Extracted text -
Sex differences in morphine responsiveness, then, might result partly from fundamental differences in baseline microglial activity, not density. Sure enough, Murphy’s team found that the percentage of microglia in an active state in a rat’s PAG correlated with the amount of morphine needed to render the animal indifferent to a thermally painful light beam aimed at a hind paw. What’s more, when the researchers administered drugs to block the inflammatory pathways triggered by microglia, they found that sex differences in these responses disappeared: females no longer needed substantially higher doses for the same analgesic effect (J Neurosci, 37:3202-14, 2017).

“It’s a beautiful example of mechanisms differing in males and females,” says Alan Gintzler, a biochemist and neurobiologist at the State University of New York Downstate Medical Center who was not involved with the work. His own lab has also been documenting sex differences in pain, in particular, in the spinal cord. For example, the group has found that female rats require combined activation of both μ and Κ opioid receptors in their spinal cords for morphine analgesia, and often express the proteins as a single complex; males, by contrast, require only μ activation and show much lower levels of the heterodimer (PNAS, 107:20115-19, 2010).

The hope, Murphy notes, is that one day, with enhanced understanding of the biology of pain in both sexes, researchers might design better drugs to specifically target pathways that induce analgesia. Her group is currently working on compounds that could effectively block microglia activation, for example. “Ultimately, [these studies] could point the way to developing more-specific and targeted pharmacotherapies,” Gintzler says. Such therapies would “target certain pathways, or certain cells, that are more active in males or females—rather than bathing the entire nervous system in a narcotic.”

But Gintzler also notes that the backdrop to such work is highly complicated. For one thing, researchers are divided on whether women really do need more morphine than men do—some studies suggest they require less, or about the same amount—clouding the human relevance of the Georgia State team’s most recent findings in rats. For another, researchers have proposed alternative explanations for sex differences in human pain processing and alleviation that have no obvious links with the PAG. One famous study, published in the early 2000s, found that after taking into account people’s “gender role expectations”—beliefs about whether men should express feeling pain, for example—once-significant sex differences in pain threshold disappeared (Pain, 96:335-42, 2002).

Required work -
Resume the article on sex differences in pain and morphine response, starting after its final sentence. The records that follow are separate material and not part of the article on sex differences in pain and morphine.

Dataset entries:
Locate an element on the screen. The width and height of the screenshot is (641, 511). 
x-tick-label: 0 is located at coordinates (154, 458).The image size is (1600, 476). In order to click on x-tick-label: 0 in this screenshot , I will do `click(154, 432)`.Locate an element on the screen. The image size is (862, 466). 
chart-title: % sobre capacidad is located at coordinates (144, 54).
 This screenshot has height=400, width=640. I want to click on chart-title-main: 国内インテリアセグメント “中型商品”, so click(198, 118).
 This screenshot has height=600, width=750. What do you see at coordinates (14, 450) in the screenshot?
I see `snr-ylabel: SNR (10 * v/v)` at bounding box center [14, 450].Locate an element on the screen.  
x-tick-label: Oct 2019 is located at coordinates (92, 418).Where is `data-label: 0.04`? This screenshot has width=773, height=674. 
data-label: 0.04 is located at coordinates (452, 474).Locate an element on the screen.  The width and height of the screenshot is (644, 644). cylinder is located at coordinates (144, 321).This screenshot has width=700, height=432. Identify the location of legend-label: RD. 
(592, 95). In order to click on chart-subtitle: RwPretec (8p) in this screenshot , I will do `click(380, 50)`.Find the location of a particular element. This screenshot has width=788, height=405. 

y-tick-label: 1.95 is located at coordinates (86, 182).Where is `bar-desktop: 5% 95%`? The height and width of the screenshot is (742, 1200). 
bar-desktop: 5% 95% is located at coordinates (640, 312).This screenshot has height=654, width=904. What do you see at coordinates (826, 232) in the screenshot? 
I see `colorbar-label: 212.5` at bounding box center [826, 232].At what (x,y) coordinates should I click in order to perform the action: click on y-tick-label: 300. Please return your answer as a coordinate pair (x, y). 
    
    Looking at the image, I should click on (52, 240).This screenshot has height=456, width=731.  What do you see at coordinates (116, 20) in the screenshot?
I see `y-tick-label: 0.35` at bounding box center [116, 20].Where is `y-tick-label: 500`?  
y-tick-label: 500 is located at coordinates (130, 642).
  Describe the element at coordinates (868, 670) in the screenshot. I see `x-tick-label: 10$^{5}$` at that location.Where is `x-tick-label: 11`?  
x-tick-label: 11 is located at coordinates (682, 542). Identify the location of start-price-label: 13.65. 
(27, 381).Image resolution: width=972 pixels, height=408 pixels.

Written reply -
Although there are important differences in the way such studies are carried out—in rodents or humans, in models of chronic or acute pain, in studies of pain sensitivity or pain alleviation—this tangle of vying explanations for sex differences in pain research points to a larger confusion in the field, says Jeffrey Mogil, a neuroscientist at McGill University. “You would imagine that [each of these theories] would take a little chunk out of the sex difference and reduce it somewhat,” he says. “But that’s not what all these studies show. . . . They’re all ‘complete’ explanations.”

Of course, it’s conceivable, Mogil adds, that multiple factors—spanning the range from molecular biology to culture—act in series, in which case blocking any one factor could substantially reduce sex differences in humans’ pain experiences. For now, though, he suggests that the most important finding from studies like Murphy’s is simply that qualitative differences exist and warrant further study.

“It doesn’t matter what direction the sex differences go in and how they’re resolved,” Mogil says. “This is a wonky scientific question that scientists will figure out eventually. The bigger picture is: there are sex differences here, and no one would have seen them if they weren’t [conducting research with] both sexes.”